Task item:
Print the listing below exactly.

Dataset records:

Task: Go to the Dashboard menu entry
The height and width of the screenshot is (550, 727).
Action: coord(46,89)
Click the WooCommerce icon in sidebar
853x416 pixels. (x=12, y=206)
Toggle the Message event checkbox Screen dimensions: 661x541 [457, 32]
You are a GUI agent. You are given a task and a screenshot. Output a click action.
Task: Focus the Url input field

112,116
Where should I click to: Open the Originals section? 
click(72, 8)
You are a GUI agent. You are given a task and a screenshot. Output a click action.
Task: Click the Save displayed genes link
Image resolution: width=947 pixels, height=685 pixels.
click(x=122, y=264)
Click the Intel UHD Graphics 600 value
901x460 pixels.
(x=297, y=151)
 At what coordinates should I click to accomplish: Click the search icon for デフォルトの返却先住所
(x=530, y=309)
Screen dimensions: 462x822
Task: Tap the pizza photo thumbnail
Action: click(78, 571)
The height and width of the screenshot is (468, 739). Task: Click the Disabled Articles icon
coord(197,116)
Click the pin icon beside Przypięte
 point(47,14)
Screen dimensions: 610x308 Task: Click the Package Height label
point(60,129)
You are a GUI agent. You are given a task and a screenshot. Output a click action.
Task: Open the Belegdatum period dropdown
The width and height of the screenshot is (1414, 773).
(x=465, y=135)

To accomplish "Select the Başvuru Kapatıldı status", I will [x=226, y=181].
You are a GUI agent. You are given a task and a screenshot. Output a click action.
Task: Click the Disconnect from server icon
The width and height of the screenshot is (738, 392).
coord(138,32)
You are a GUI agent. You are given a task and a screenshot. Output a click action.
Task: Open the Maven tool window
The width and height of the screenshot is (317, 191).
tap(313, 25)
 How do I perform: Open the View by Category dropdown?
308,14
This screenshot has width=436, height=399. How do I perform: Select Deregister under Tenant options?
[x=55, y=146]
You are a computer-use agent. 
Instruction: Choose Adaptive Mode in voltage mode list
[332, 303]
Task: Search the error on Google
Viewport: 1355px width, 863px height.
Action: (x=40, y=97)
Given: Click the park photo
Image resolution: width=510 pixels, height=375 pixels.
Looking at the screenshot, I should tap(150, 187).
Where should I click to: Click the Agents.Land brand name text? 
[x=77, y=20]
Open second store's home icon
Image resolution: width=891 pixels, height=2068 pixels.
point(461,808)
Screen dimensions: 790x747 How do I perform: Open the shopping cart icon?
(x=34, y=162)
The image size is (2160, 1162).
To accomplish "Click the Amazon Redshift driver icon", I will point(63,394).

Task solution:
Task: Go to the Dashboard menu entry
The height and width of the screenshot is (550, 727).
Action: coord(46,89)
Click the WooCommerce icon in sidebar
853x416 pixels. (x=12, y=206)
Toggle the Message event checkbox Screen dimensions: 661x541 [457, 32]
You are a GUI agent. You are given a task and a screenshot. Output a click action.
Task: Focus the Url input field

112,116
Where should I click to: Open the Originals section? 
click(72, 8)
You are a GUI agent. You are given a task and a screenshot. Output a click action.
Task: Click the Save displayed genes link
Image resolution: width=947 pixels, height=685 pixels.
click(x=122, y=264)
Click the Intel UHD Graphics 600 value
901x460 pixels.
(x=297, y=151)
 At what coordinates should I click to accomplish: Click the search icon for デフォルトの返却先住所
(x=530, y=309)
Screen dimensions: 462x822
Task: Tap the pizza photo thumbnail
Action: click(78, 571)
The height and width of the screenshot is (468, 739). Task: Click the Disabled Articles icon
coord(197,116)
Click the pin icon beside Przypięte
 point(47,14)
Screen dimensions: 610x308 Task: Click the Package Height label
point(60,129)
You are a GUI agent. You are given a task and a screenshot. Output a click action.
Task: Open the Belegdatum period dropdown
The width and height of the screenshot is (1414, 773).
(x=465, y=135)

To accomplish "Select the Başvuru Kapatıldı status", I will [x=226, y=181].
You are a GUI agent. You are given a task and a screenshot. Output a click action.
Task: Click the Disconnect from server icon
The width and height of the screenshot is (738, 392).
coord(138,32)
You are a GUI agent. You are given a task and a screenshot. Output a click action.
Task: Open the Maven tool window
The width and height of the screenshot is (317, 191).
tap(313, 25)
 How do I perform: Open the View by Category dropdown?
308,14
This screenshot has width=436, height=399. How do I perform: Select Deregister under Tenant options?
[x=55, y=146]
You are a computer-use agent. 
Instruction: Choose Adaptive Mode in voltage mode list
[332, 303]
Task: Search the error on Google
Viewport: 1355px width, 863px height.
Action: (x=40, y=97)
Given: Click the park photo
Image resolution: width=510 pixels, height=375 pixels.
Looking at the screenshot, I should tap(150, 187).
Where should I click to: Click the Agents.Land brand name text? 
[x=77, y=20]
Open second store's home icon
Image resolution: width=891 pixels, height=2068 pixels.
point(461,808)
Screen dimensions: 790x747 How do I perform: Open the shopping cart icon?
(x=34, y=162)
The image size is (2160, 1162).
To accomplish "Click the Amazon Redshift driver icon", I will point(63,394).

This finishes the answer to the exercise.